We have just been informed that one the lenders we deal with are only getting through applications received by the 4th of March, that is a near 20 day delay on new applications they are considering. Why the backlog? Has the market suddenly recovered? Are they being flooded?
No, rather it is a case that in banks nearly everybody has been enlisted to work in ‘collections’ and the staff were taken from every other department, in particular the ‘new business’ section. The bank we are talking about today merged their direct channel with brokerage so even going via a branch makes no difference, the whole company has only four working underwriters.

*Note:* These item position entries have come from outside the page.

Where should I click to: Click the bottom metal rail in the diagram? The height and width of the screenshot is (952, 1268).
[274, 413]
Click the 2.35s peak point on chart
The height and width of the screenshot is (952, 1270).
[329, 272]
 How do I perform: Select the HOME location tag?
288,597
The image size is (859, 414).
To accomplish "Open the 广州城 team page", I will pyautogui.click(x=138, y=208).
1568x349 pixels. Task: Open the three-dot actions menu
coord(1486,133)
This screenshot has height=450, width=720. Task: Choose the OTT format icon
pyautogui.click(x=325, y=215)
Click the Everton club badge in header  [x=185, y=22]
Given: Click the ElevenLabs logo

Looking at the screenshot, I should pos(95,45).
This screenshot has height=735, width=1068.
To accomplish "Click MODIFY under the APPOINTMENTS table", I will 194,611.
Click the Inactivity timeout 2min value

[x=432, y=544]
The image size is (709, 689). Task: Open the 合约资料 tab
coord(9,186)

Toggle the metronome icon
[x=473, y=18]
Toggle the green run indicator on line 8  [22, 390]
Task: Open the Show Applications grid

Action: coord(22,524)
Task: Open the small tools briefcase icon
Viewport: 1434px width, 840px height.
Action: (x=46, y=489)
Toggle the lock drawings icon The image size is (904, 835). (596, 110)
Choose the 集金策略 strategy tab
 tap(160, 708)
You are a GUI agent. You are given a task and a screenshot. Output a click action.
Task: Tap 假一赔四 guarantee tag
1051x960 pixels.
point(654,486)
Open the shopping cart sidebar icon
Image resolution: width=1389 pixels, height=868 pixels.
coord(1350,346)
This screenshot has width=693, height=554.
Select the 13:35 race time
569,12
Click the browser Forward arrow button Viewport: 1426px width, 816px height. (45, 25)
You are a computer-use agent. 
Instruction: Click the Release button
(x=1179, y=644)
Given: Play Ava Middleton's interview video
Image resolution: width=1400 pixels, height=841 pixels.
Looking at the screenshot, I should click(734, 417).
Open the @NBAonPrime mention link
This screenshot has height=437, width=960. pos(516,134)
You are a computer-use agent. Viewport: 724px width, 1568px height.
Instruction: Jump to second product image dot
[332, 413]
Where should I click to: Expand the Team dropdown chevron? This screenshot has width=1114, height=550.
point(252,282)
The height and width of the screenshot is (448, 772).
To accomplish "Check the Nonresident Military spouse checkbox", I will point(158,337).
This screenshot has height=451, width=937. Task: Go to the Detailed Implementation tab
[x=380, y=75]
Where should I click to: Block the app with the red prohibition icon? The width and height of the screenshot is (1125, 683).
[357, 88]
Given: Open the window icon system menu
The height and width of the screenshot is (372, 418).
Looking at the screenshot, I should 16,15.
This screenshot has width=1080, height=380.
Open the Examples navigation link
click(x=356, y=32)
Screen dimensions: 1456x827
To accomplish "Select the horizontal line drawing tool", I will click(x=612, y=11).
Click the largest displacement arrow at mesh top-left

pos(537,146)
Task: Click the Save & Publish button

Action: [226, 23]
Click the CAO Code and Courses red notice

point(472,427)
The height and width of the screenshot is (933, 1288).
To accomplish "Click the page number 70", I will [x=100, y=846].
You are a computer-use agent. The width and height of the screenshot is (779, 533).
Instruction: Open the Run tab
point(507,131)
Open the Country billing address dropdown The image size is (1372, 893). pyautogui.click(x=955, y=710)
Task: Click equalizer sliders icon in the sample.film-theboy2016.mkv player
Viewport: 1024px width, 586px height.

So inasmuch as the credit explosion saw too many resources being thrown at lending and the expansion of same, the crunch is doing the exact opposite by overshooting the mark in the reduction of resources. For a publicly quoted bank to be 20 days behind means that the market is facing yet another hurdle in reaching its rational level. Lending hasn’t frozen, people are still borrowing, the rules have changed but the game has not.
Banks will lend on good collateral, at good margins and with strict criteria. This is not punitive, it is intelligent, if loose credit got us here it won’t get us out any more than you could burn healing onto a fire victim. Having said that, a twenty day delay for a preliminary response is a worse turn around time than we had in the 1970’s. So somehow lenders have found a way to reverse the efficiency of their operations by up to 35 years. If it wasn’t so tragic it would be interesting.
Criteria is also a moving target, what goes one day doesn’t the next and this is causing difficulty for any people who wish to transact, if some semblence of consistency can be brought into the market it would be an aid to the adjustment and allow bottoms to occur where they should rather than where they will, we say this because it is our belief that property will overshoot the bottom in a downward trend in the same way that it overshot the true values during the bubble years.
Banks don’t have a corporate responsibility in any of the areas discussed in this post, but if they have any common sense they would ensure that criteria is consistent and understood, as well as ensuring processing is done in a timely manner, if you are getting a ‘yes’ or a ‘no’ it shouldn’t take three weeks to find out.